The Rev. Kwon Oh-sung, secretary of the National Council of Churches in Korea, said the former president had established human rights and peace as basic values in society. Rev. Kwon said he hopes South Koreans will build on Kim's achievements.

Kim was exiled twice in his life -- he spent 1982-85 in the United States -- during military dictatorships in South Korea. He survived two assassination attempts in the 1970s and had a death sentence commuted in 1981. He was freed in 1982 after requests for a pardon from the international community and Pope John Paul II.

Kim was elected as the country's 15th president in 1997 and served for five years beginning in February 1998.

He was baptized in 1956 when he was a young politician -- his baptismal name was Thomas More -- and he often spoke about his faith publicly.

One of those times was July 4, 1999, when he visited the U.S. to receive the Philadelphia Liberty Medal.

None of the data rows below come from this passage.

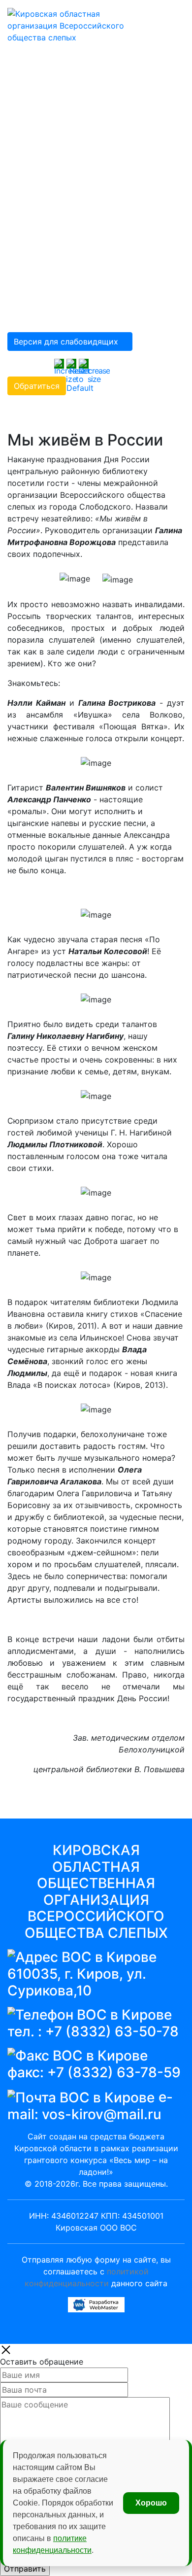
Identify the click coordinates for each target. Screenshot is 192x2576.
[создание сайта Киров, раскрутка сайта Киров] (96, 2304)
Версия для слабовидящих (66, 341)
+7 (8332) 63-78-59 (114, 2072)
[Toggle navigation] (163, 14)
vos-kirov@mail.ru (101, 2114)
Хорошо (151, 2503)
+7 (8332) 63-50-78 (112, 2031)
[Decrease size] (94, 370)
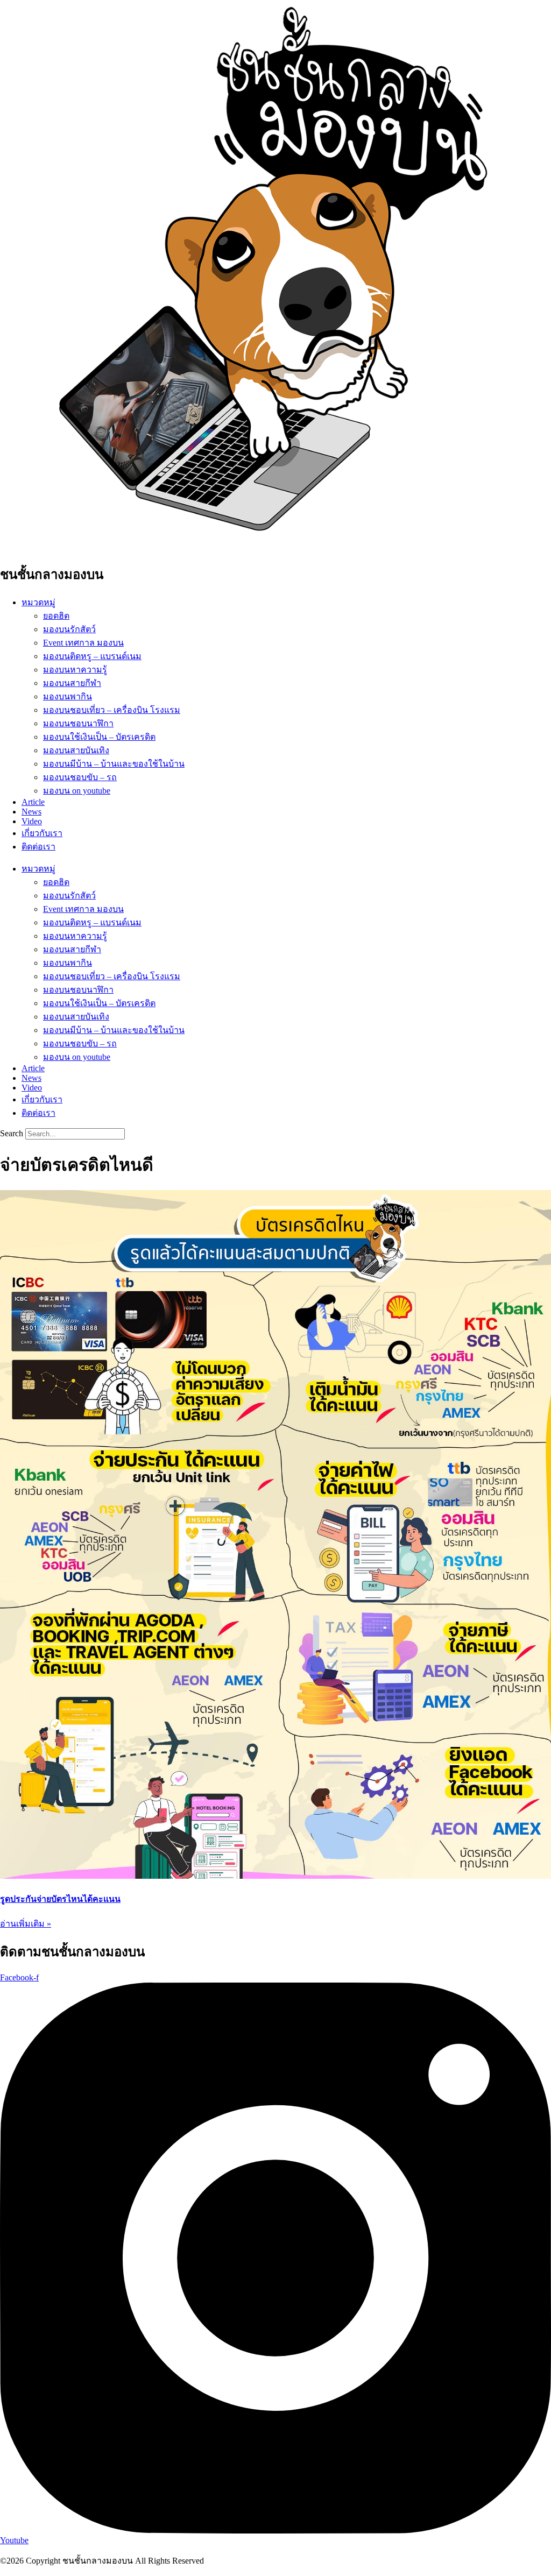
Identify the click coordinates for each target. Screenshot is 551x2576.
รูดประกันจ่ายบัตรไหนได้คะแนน (60, 1898)
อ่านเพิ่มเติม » (25, 1923)
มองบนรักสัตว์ (69, 629)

"I have had a lifelong pilgrimage toward freedom," he said. "Along the journey certain forces have sustained me. The first is the Christ I believe in. He gave his life upon the holy cross; he taught us how to be free in spirit. The cross was my training toward freedom."

In an interview with UCA News in 1993, he said that "all my hard trials in the past -- imprisonment, frequent detentions, torture and forced exiles -- happened in the process of God's redemptive work, and in this sense, I have also participated in God's salvation."

He said Christ saved his life when he was abducted by a South Korean spy agency in Tokyo in 1973 and faced the prospect of drowning.

Kim had many ties to the United States, including serving as a member of the board of directors at La Roche College in Pittsburgh in the 1990s.